No recordaba su niñez sino en la desdicha. Durante nueve meses tuvo
sarna, durante otros nueve, conjuntivitis, según me contaba mientras cosíamos
el sombrero. Tal vez todo eso contribuyó a hacerle perder la confianza en
cualquier clase de felicidad para el resto de su existencia. A los dieciocho años,
cuando conoció a Malvina, su prima, y que se ennovió con ella, tal vez presintió
el desastre en el momento de darle el anillo de compromiso. En vez de alegrarse
se entristeció. Se habían criado juntos: desde el momento en que resolvió
casarse con ella, supo que esa unión no prosperaría. Las amigas de Malvina, que
eran numerosas, dedicaron el tiempo en bordarle sábanas, manteles, camisones,
con iniciales, pero ellos nunca usaron esa ropa, tan amorosamente bordada.

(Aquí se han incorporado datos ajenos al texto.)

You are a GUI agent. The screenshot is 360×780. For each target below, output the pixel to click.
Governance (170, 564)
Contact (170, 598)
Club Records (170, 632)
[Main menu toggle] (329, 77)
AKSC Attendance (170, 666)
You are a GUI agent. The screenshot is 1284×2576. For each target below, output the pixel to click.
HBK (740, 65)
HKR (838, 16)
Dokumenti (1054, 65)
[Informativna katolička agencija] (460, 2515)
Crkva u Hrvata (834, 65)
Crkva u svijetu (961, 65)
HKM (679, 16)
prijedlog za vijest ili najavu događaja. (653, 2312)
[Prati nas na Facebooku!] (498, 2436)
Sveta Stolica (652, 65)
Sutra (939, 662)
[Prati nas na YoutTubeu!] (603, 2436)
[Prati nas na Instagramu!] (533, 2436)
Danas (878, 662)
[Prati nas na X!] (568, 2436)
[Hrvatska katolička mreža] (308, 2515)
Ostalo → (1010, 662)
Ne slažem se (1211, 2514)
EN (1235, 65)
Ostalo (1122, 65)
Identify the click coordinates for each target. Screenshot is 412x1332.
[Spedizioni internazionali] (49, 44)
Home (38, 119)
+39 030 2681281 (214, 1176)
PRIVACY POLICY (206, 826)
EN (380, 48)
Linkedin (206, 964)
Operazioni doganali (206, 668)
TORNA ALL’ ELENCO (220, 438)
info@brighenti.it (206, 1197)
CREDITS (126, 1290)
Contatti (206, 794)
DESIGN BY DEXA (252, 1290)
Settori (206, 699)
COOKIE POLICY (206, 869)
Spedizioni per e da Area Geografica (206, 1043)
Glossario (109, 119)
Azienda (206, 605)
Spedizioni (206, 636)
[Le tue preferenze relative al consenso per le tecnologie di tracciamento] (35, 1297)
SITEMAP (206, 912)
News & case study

Malvina murió dos días antes del casamiento. La vistieron de novia y la pusieron
en el ataúd con un ramo de azahares. El pobre Livio no podía mirarla, pero
dentro de la oscuridad de sus manos, donde escondió sus ojos aquella noche en que la velaron, le ofreció su fidelidad con un anillo de oro. Nunca habló con
ninguna otra mujer, ni siquiera con mis primas, que son feas; en las revistas no
miró a las actrices. Muchas veces trataron de buscarle una novia. Las traían por
las tardes y las sentaban en la sillita de mimbre: una era rubia y con anteojos, la
llamaban la inglesita; otra era morocha, con el pelo trenzado y coqueta; otra, la
más seria de todas, era una giganta, con cabeza de alfiler. Fue inútil. Amó por
eso a Clemencia entrañablemente, porque las mujeres no contaban para él. Pero
una noche, un tío de esos que no faltan, con una risa burlona en los labios, quiso
castigarlo por el sacrilegio que había cometido con la bata de la abuela, y de un
balazo mató a Clemencia. Mezcladas al relincho de Clemencia se oyeron las
carcajadas del asesino.
Silvina Ocampo, Los días de la noche.